4 of 6 people found the following review helpful
Deeply Disappointing 6 Mar 2012
By Dugan Kern - Published on Amazon.com
Format:Hardcover|Amazon Verified Purchase
"The Invisible Arab" exemplifies all the risks of writing about sea-changing events in real time with few discernible benefits of timeliness. Anyone who has made an effort to follow the Arab spring beyond the headlines has nothing to gain from this book. Implicitly the book offers to elucidate "The Invisible Arab". What it attempts to make visible is a mystery. Those interested in the current political landscape and a competent rendering of their history will find this book lacking and superficial. Those interested in understand the role of western democracies in the subjugation of arab lands can find many better, detailed, nuanced books which do much more to bringing a human face behind the grand storyline.

Worst, the book has so many internal contradictions that it is impossible to call it anything more than a haphazard collection of opinions and assertions. Technology is simultaneously portrayed as not a factor in the storyline of the Arab spring and central to its development. "The West" (as if it were on nation or easily defined force of a quarter of humanity) is vilified as considering pan Arabism a dream, while at the same time the author writes at length about the lack of genuine pan-Arabism.
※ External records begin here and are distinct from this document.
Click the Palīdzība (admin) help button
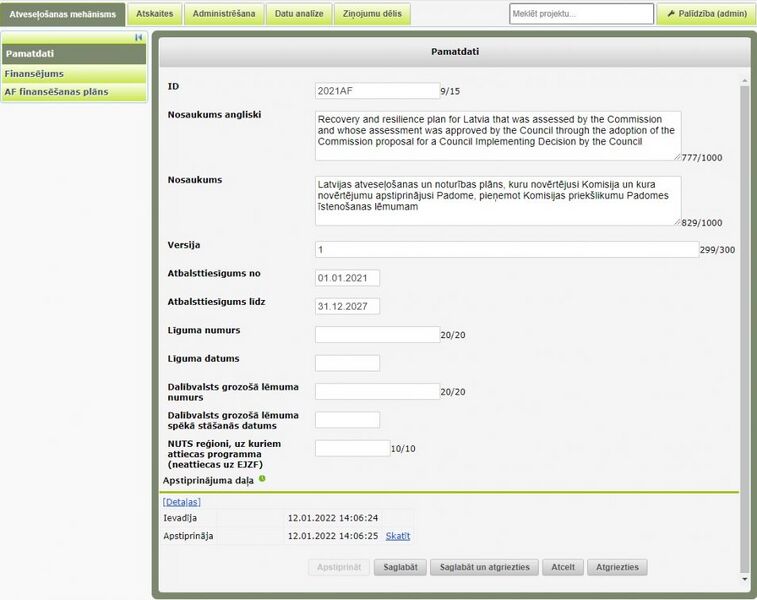click(x=705, y=14)
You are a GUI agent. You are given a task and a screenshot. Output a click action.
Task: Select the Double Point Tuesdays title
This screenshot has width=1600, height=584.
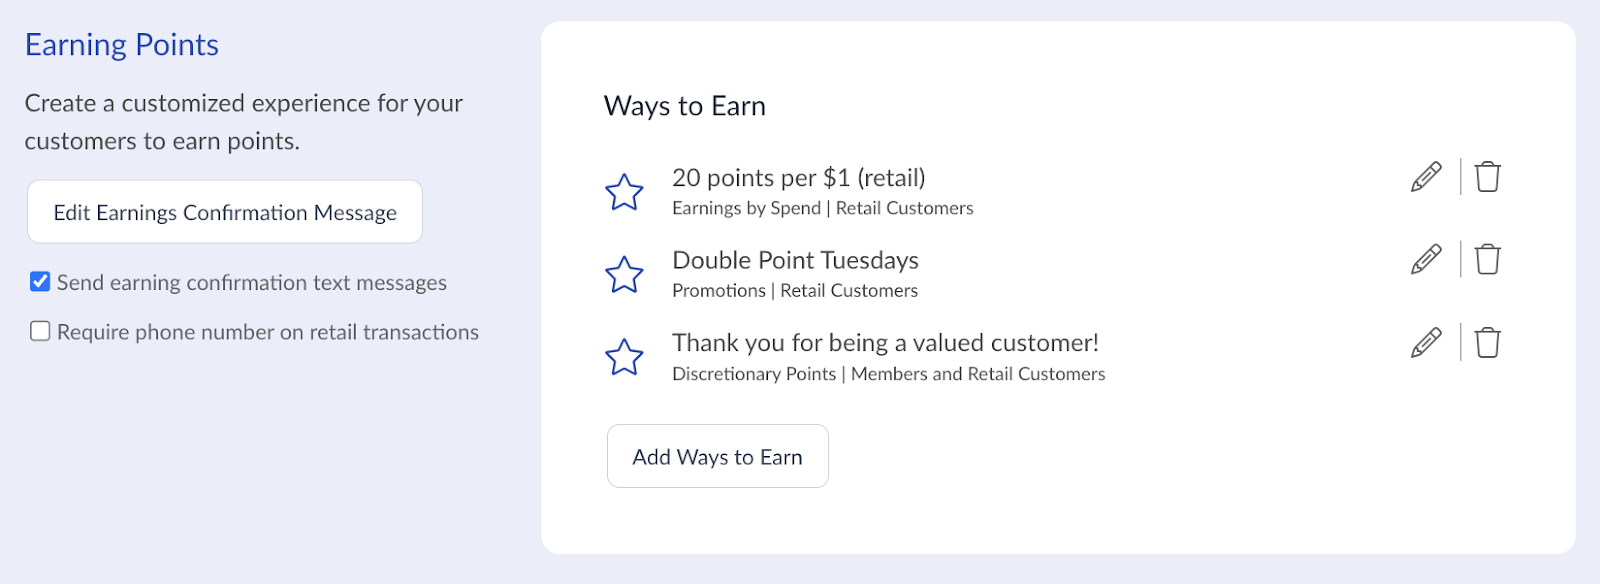point(796,260)
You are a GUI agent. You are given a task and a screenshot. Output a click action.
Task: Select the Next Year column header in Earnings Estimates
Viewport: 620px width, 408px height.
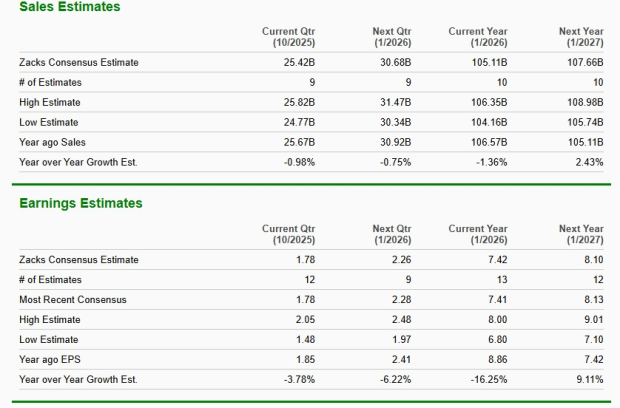tap(581, 235)
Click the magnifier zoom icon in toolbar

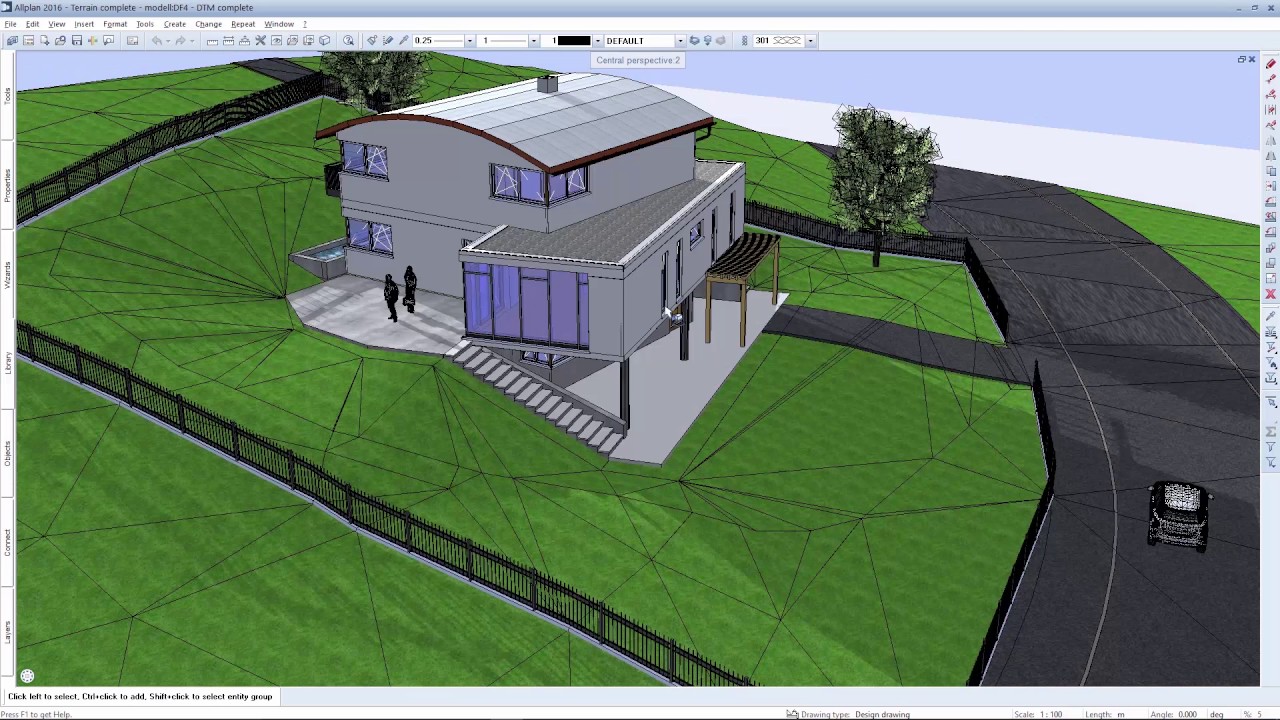348,41
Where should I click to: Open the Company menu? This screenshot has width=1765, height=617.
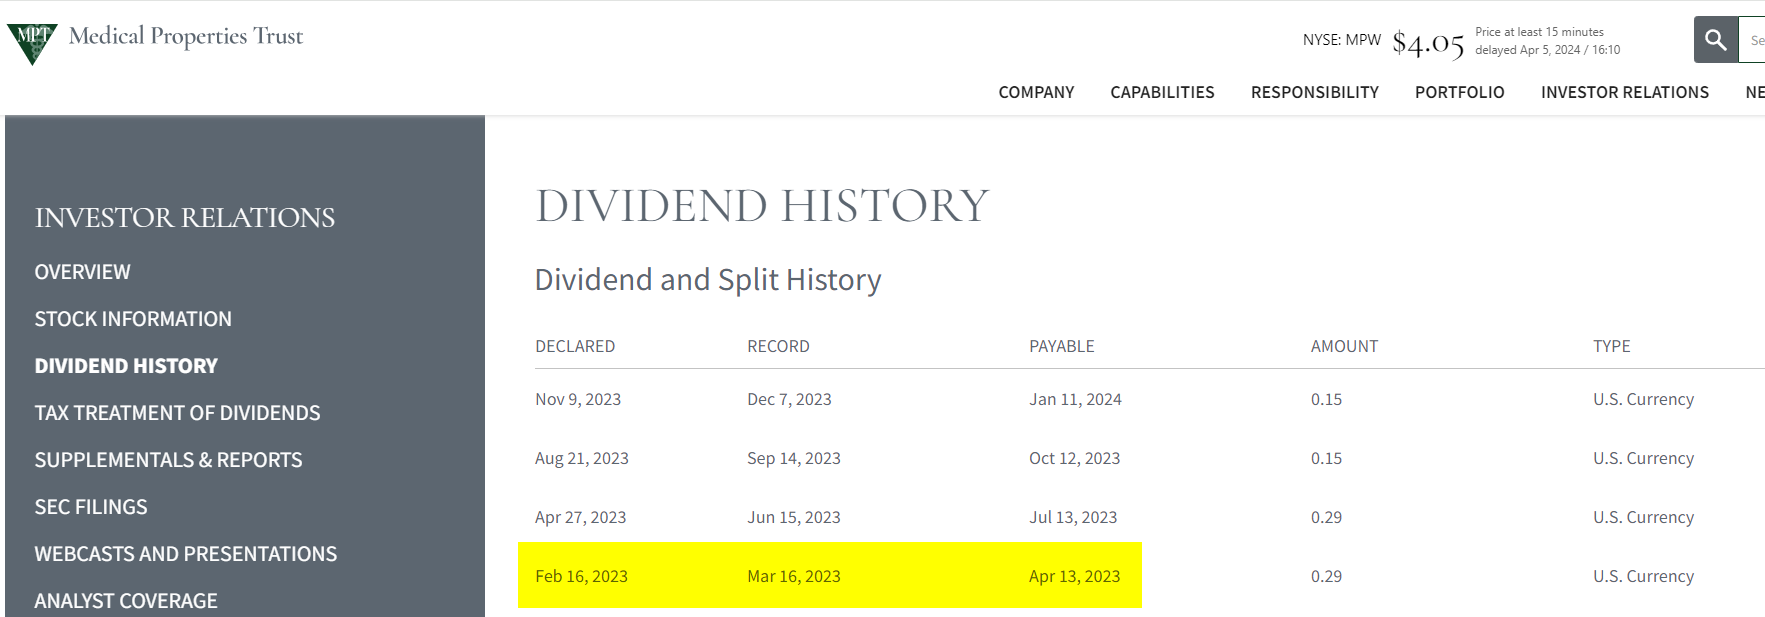pyautogui.click(x=1036, y=92)
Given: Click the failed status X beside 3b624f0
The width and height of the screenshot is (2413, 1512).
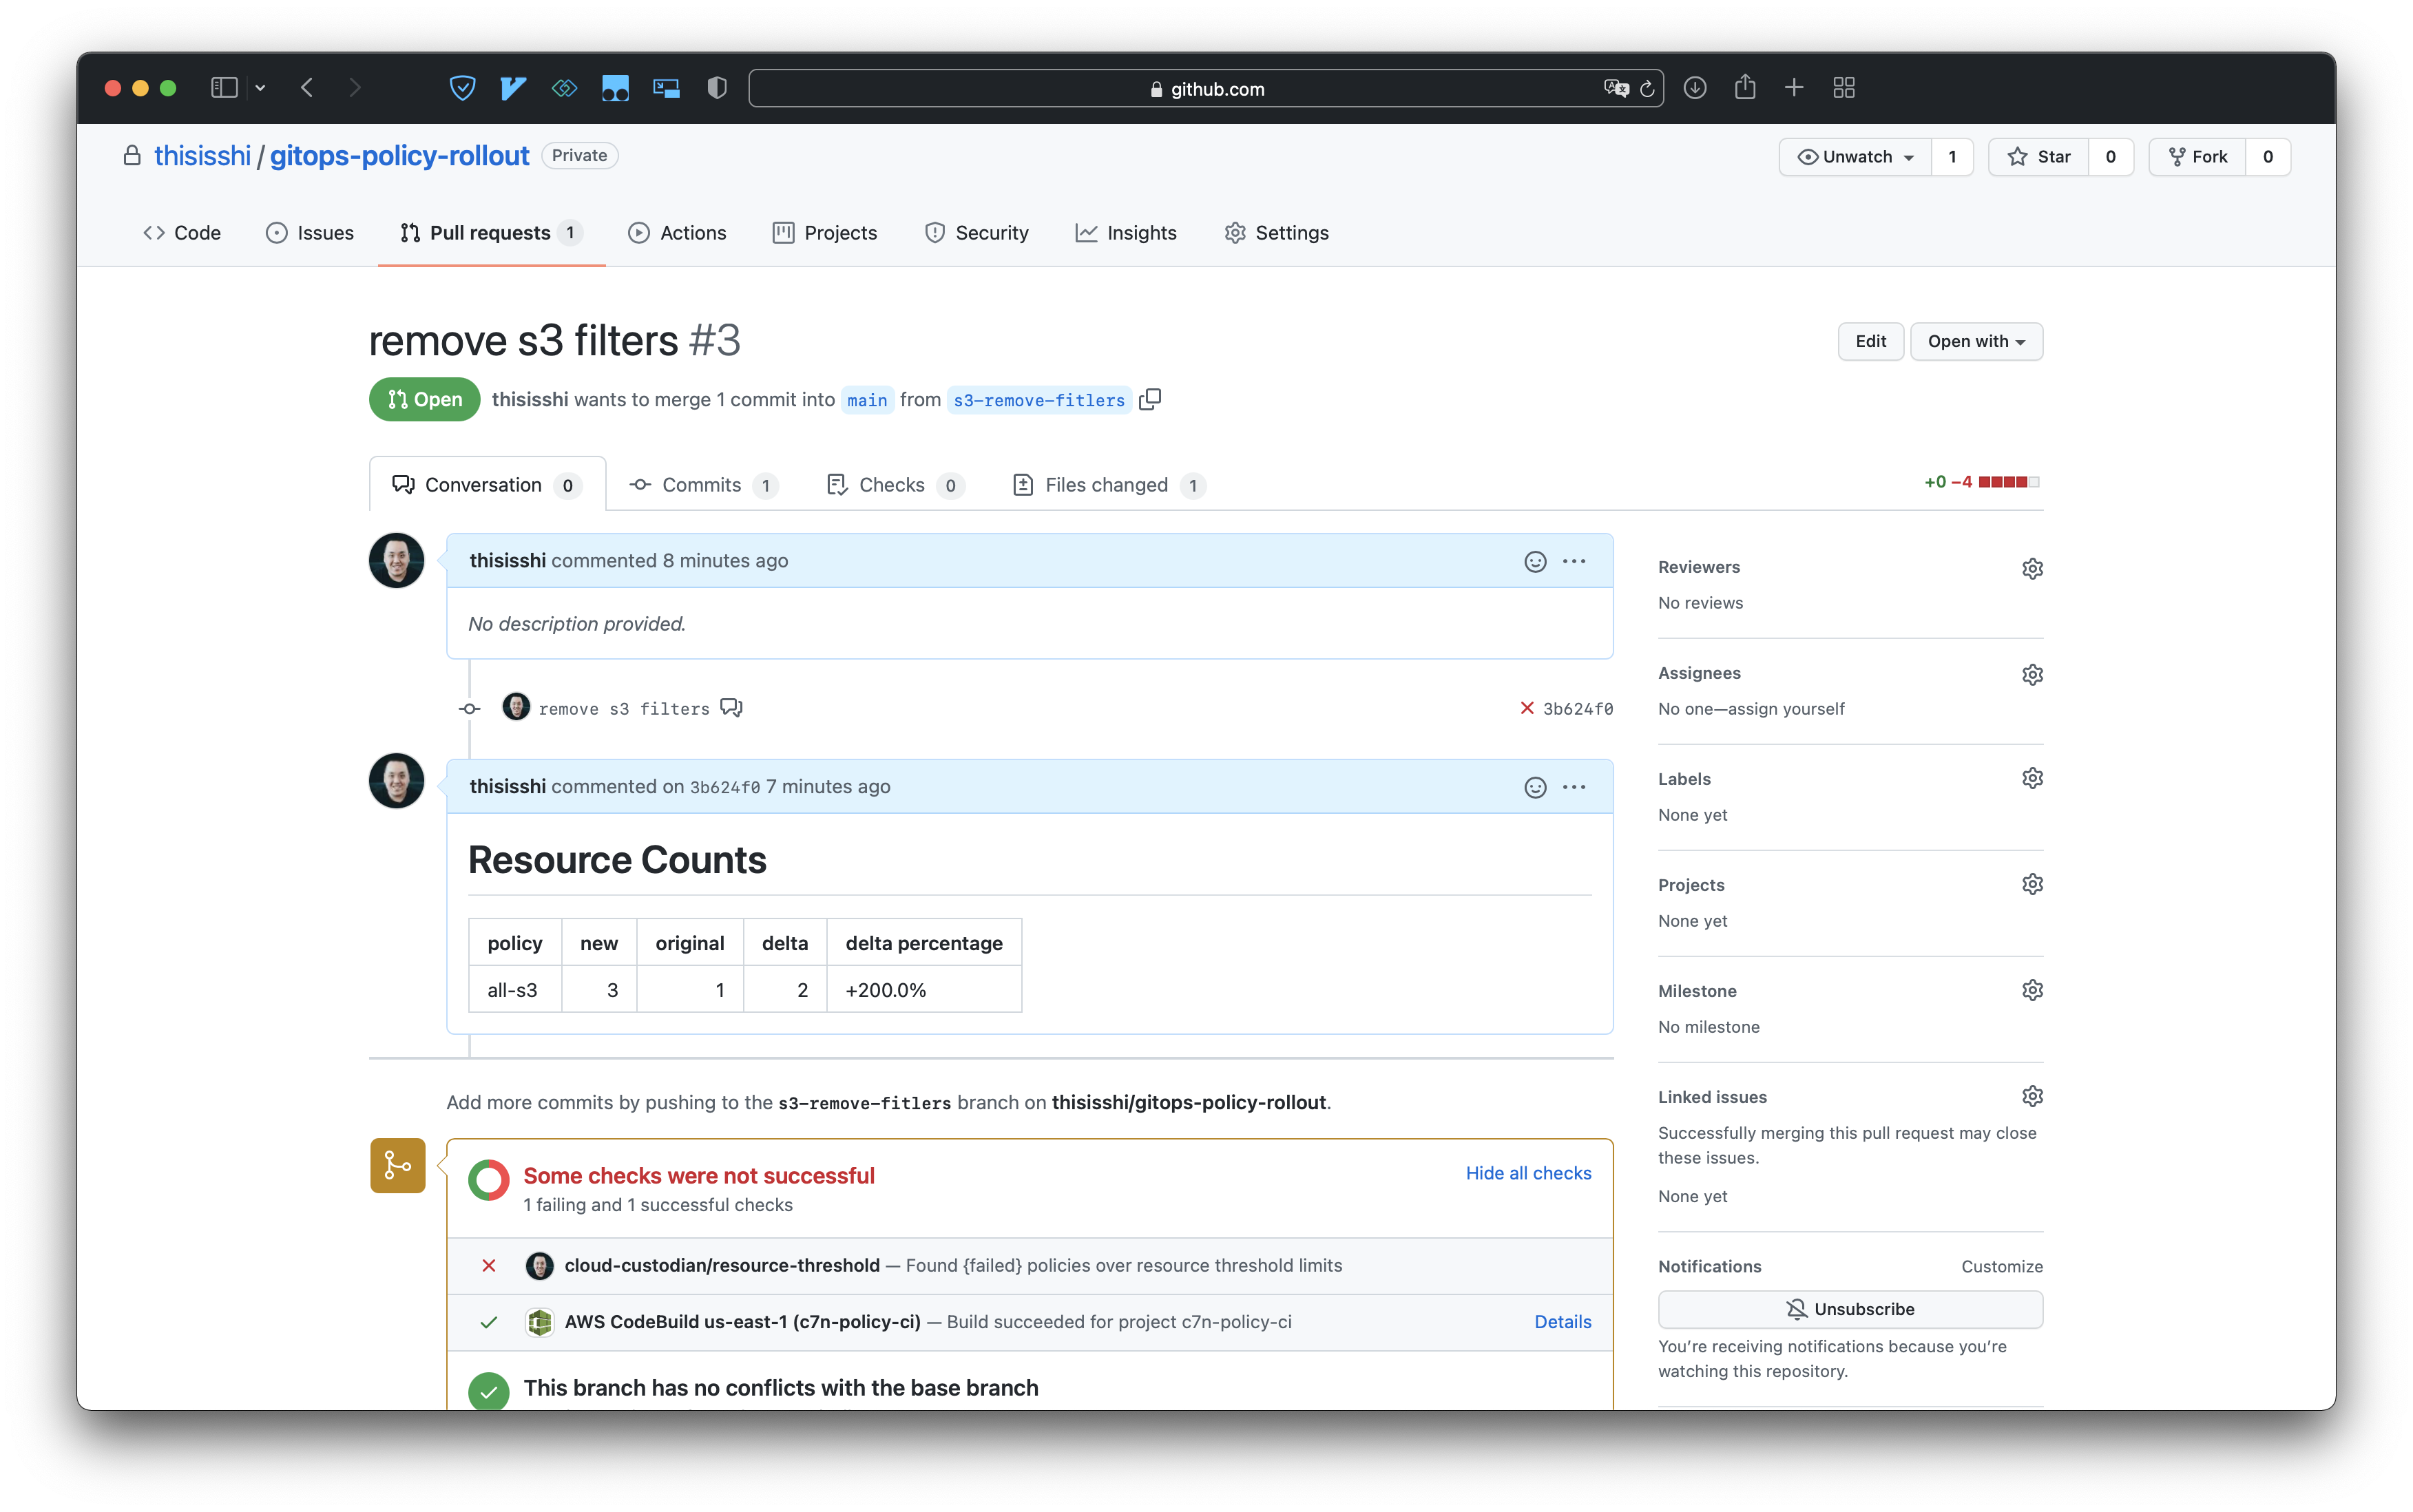Looking at the screenshot, I should pos(1526,708).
Since the book is a somewhat real-time account, I expected the epilogue to help tie together the quickly and loosely cobbled text into a couple themes and speculations. Instead, it is a continuation of the confused monologue from the preceding pages: happy to gratuitously criticize, hedging wherever real risk of judgement is apparent, and returning to tired themes that, despite the author efforts to refute them, seem to be reinforced.
2 of 3 people found the following review helpful
Great Introduction to North African/Southwest Asian Revolutions 28 Feb 2012
By Ayman - Published on Amazon.com
Format:Hardcover|Amazon Verified Purchase
Marwan Bishara, a political analyst for Al-Jazeera satellite news network, wrote an Arab-nationalist perspective essay about the ongoing revolutions in North Africa and Southwest Asia. The Invisible Arab: The Promise and Peril of the Arab Revolution is an easy read and would be a useful book assignment in college courses on the history of the region.

I read this in the course of preparing for a talk I gave about the revolutions in North Africa and Southwest Asia.

Highlights of the book for me were coverage of the L'Ancien Régime and North American and European support for its regimes, profiles of activists who have been working in these countries for years and explaining the variety hidden by the term Islamist.

I might disagree with Ustaz Marwan about the assertion that these revolutions are Arab, and the corollary that Al-Jazeera had an outstanding role in building the revolutions' Arab character. Recently, there have been popular opposition movements in Ivory Coast, Senegal and Nigeria. What about the movement of South American countries away from the U.S. sphere of influence? What about Hondurans' resistance to the U.S.-organized coup in 2009? In other words, all over the world, people are resisting the Washington consensus and the local stooges enforcing it. Nevertheless, Ustaz Marwan's assertions in this regard are certainly worth discussing.